Collected data:
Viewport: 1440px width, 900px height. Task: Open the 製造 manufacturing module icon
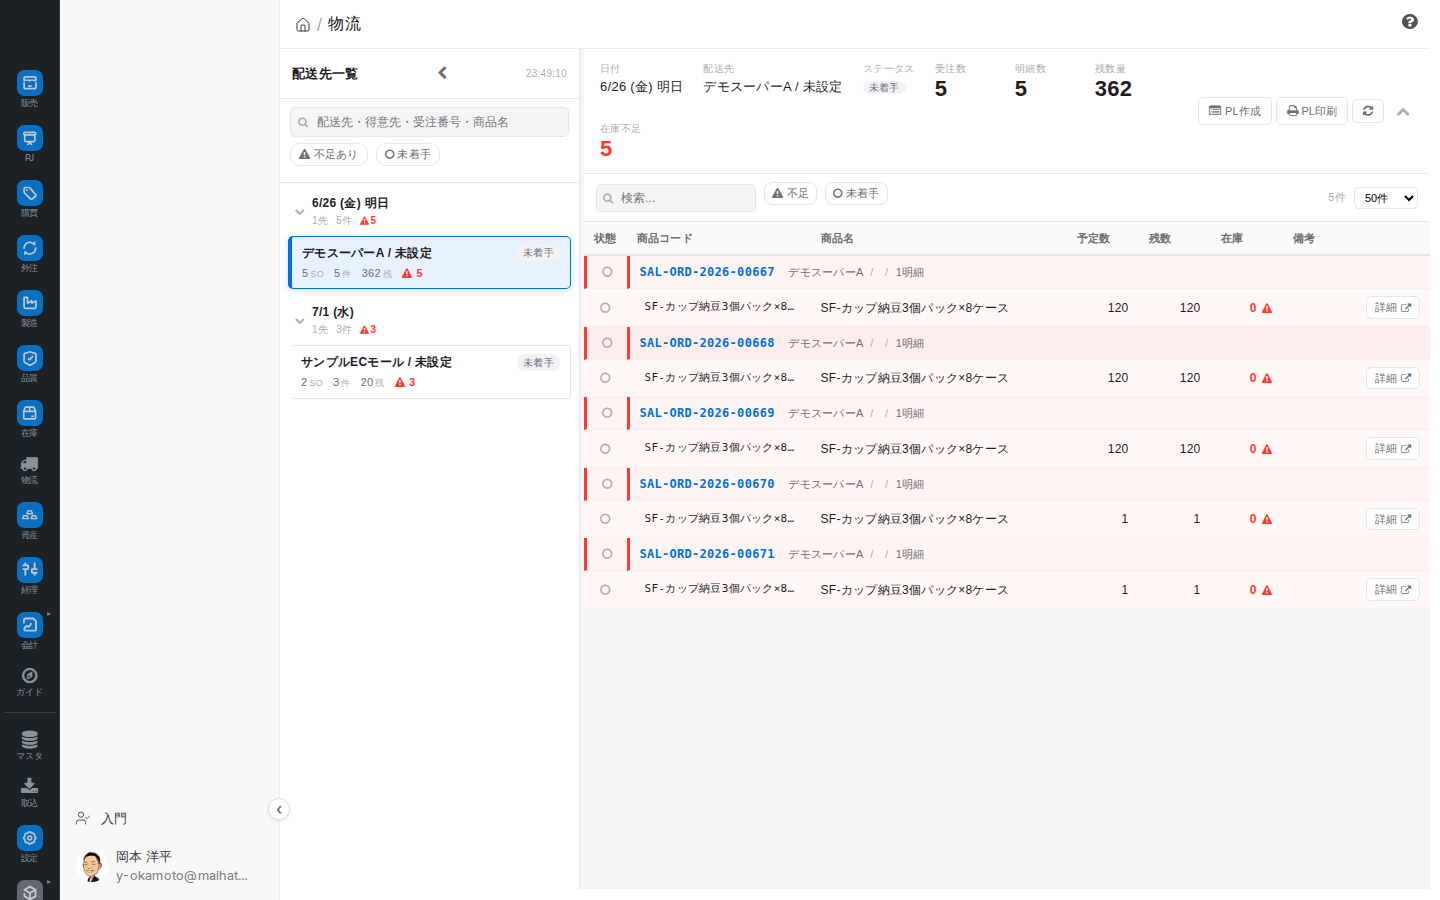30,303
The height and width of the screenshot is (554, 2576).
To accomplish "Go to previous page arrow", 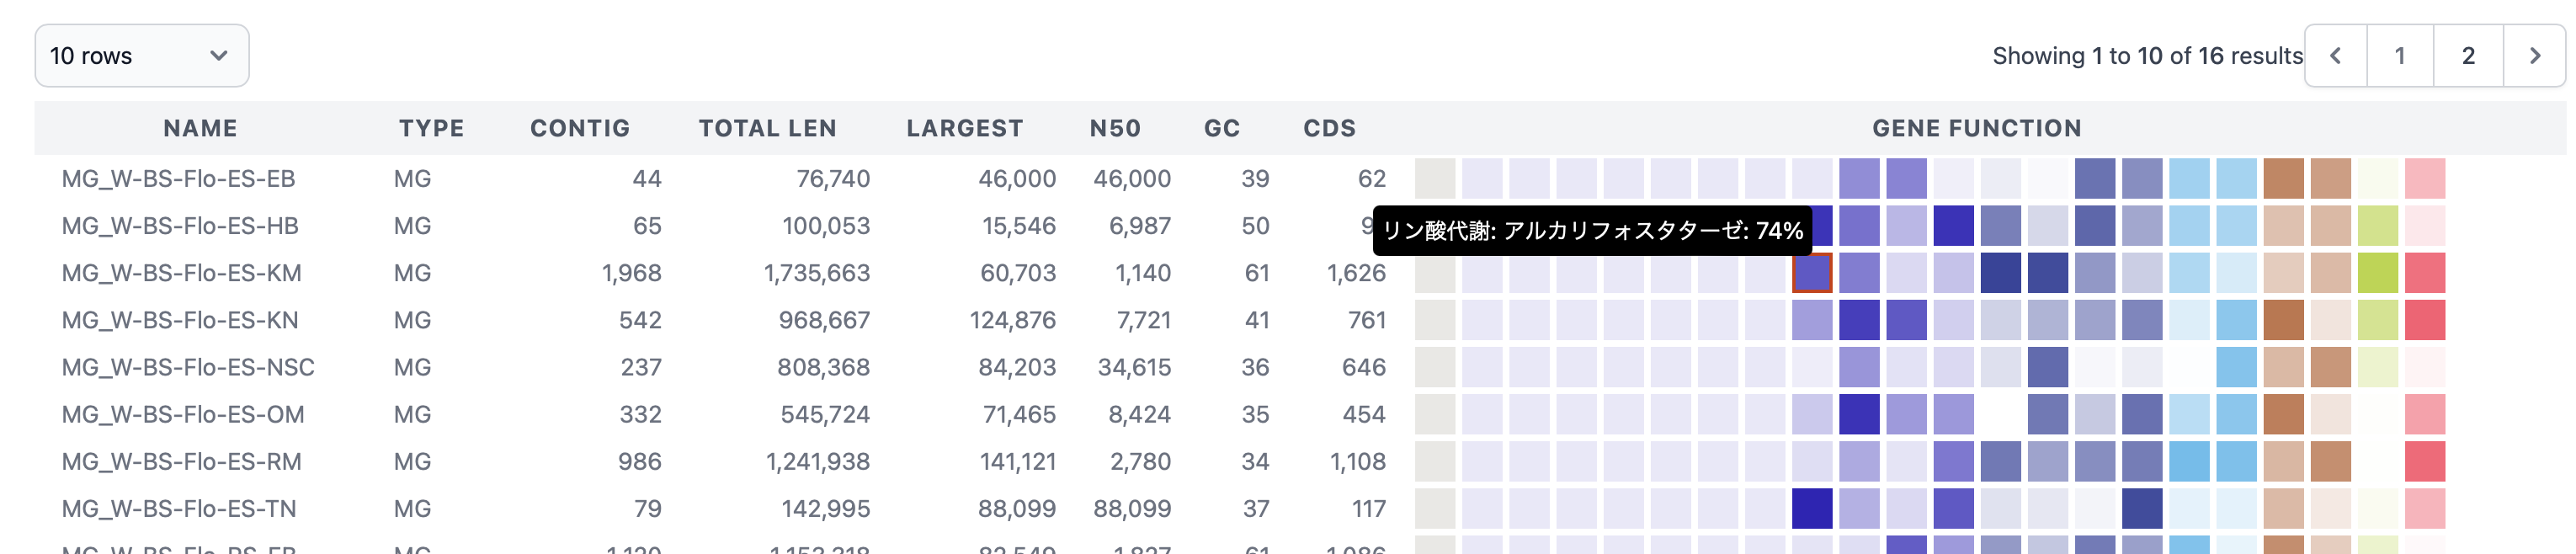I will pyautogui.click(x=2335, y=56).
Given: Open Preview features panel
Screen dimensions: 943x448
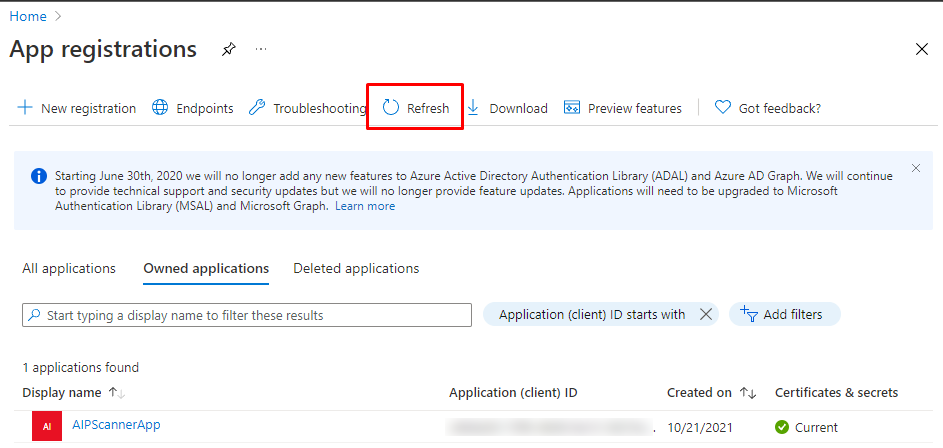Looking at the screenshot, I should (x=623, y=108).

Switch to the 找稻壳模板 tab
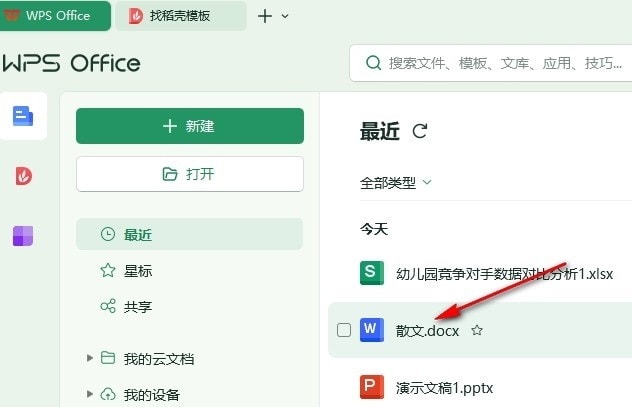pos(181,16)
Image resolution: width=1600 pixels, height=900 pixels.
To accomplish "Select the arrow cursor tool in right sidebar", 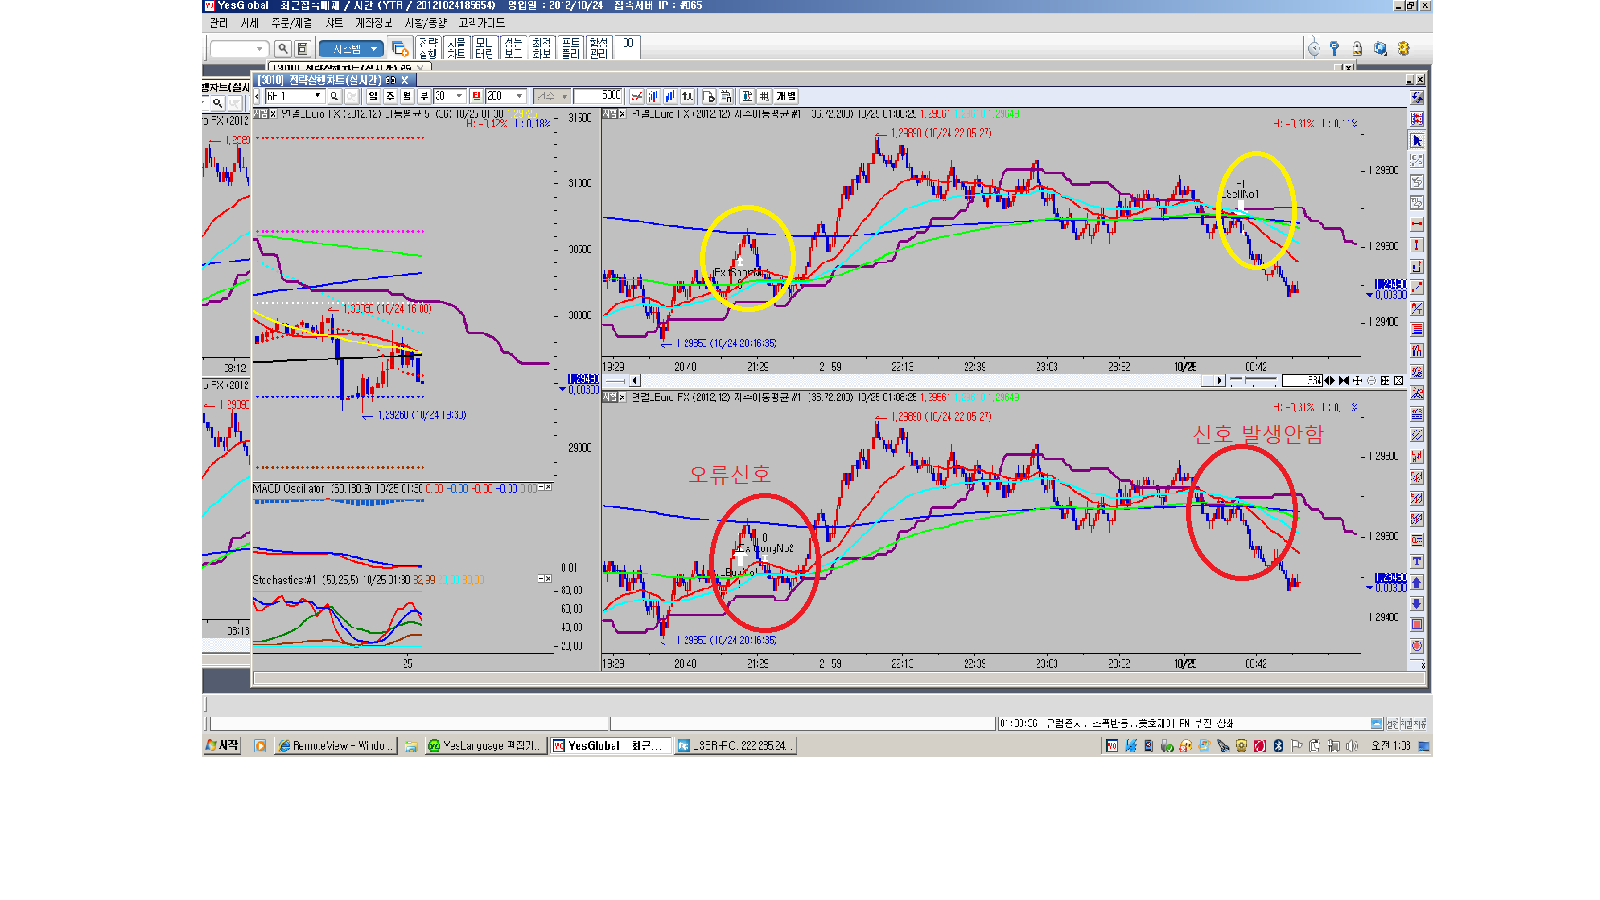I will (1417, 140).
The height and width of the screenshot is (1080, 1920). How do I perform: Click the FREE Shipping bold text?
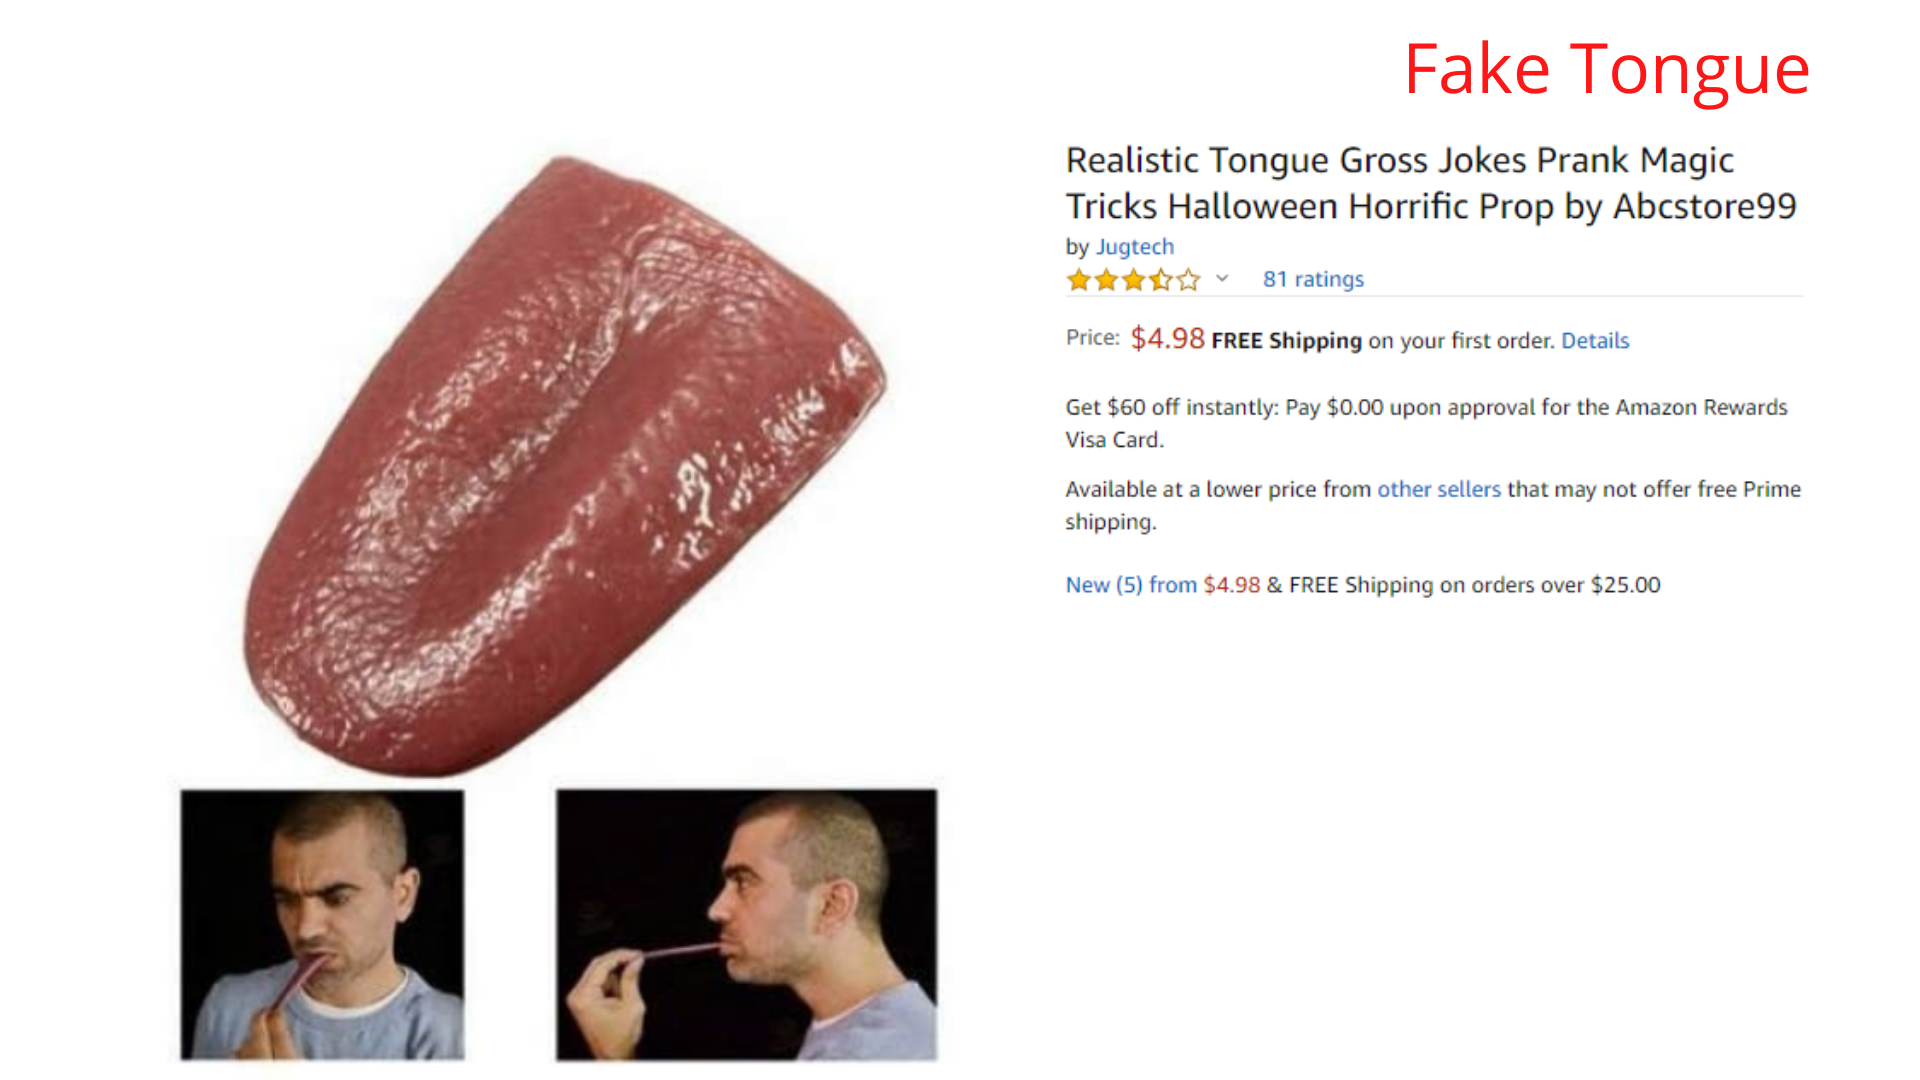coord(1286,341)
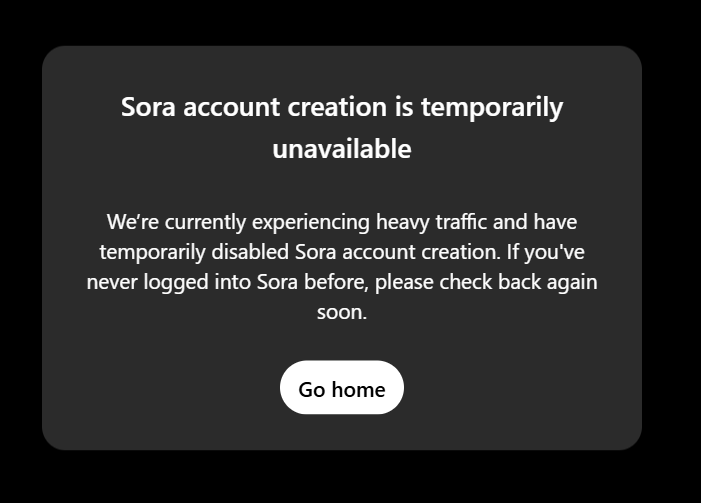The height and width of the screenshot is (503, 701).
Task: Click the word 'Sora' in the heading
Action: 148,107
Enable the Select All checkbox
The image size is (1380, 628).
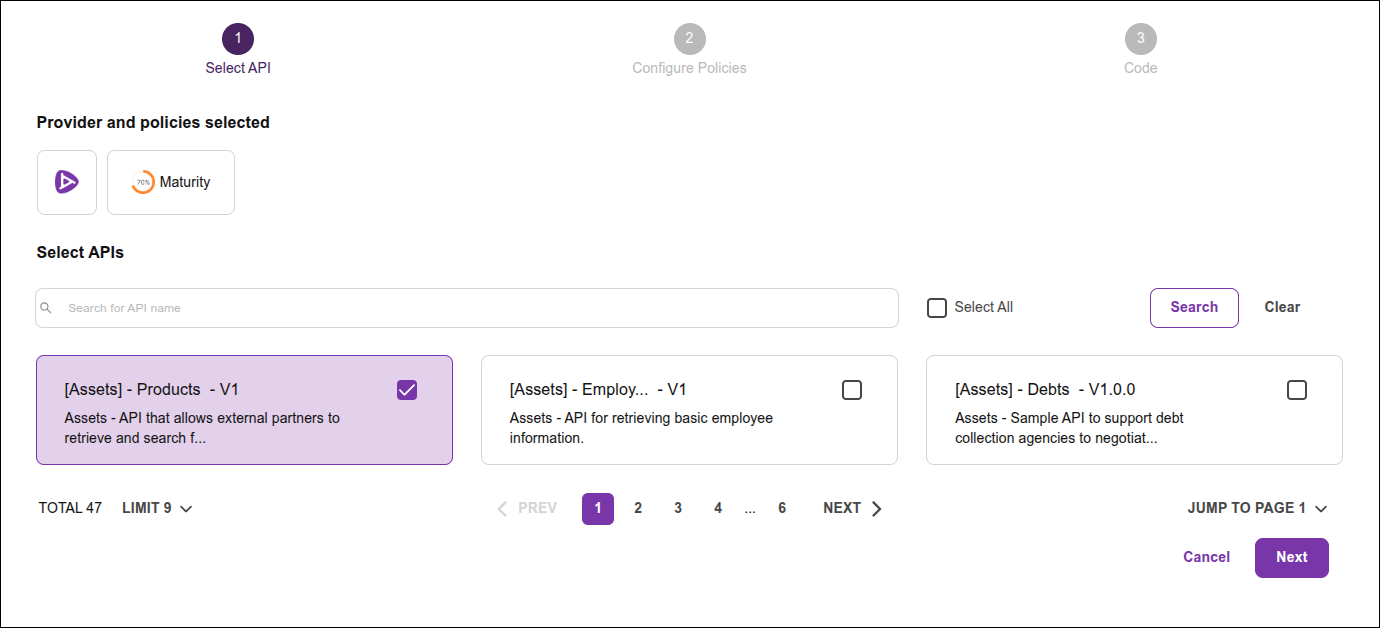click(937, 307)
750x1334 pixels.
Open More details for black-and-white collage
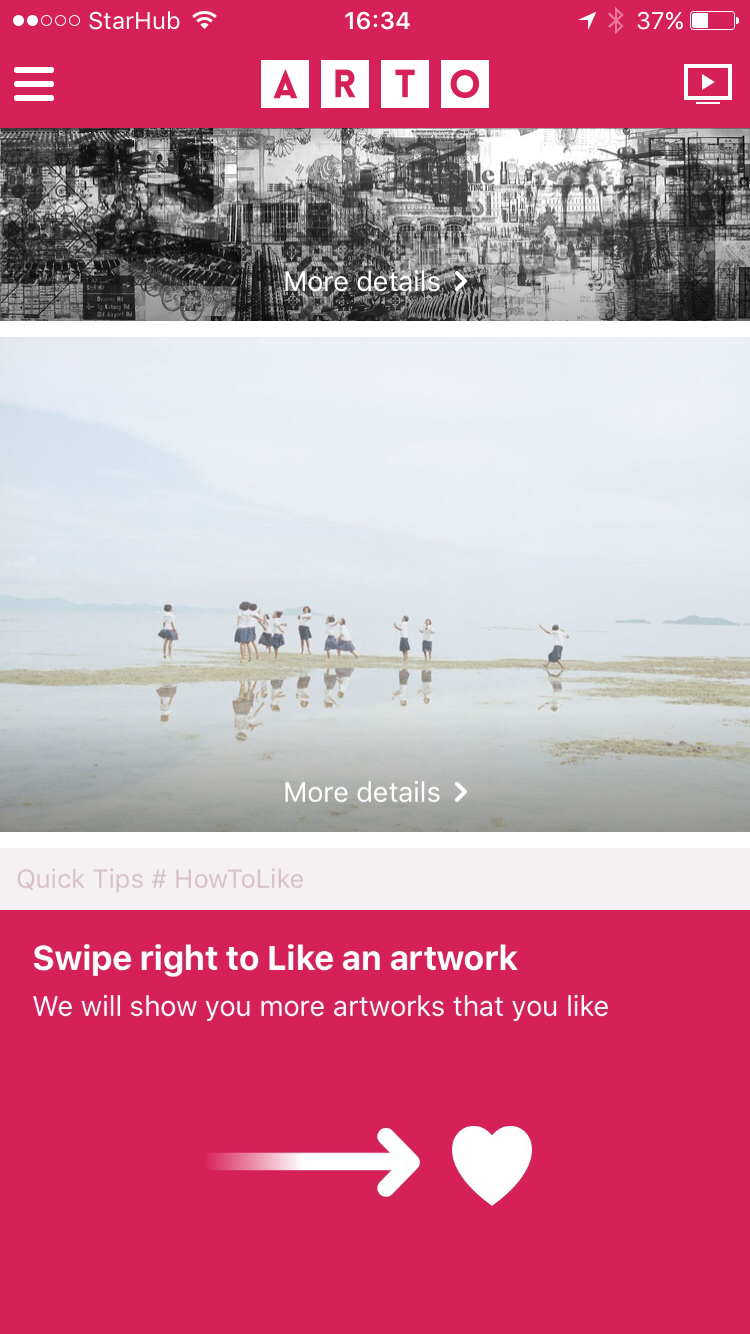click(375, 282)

▸ **Your task**
The lines from the one containing "The height and width of the screenshot is (1080, 1920)." through the last line above are to be repeated exactly, and only those. Any pictures must be left out.

▸ **Exercise response**
The height and width of the screenshot is (1080, 1920). How do I perform: Click the FREE Shipping bold text?
coord(1286,341)
The height and width of the screenshot is (503, 701).
Task: Click the word 'Sora' in the heading
Action: 148,107
Enable the Select All checkbox
The image size is (1380, 628).
click(937, 307)
750x1334 pixels.
Open More details for black-and-white collage
click(375, 282)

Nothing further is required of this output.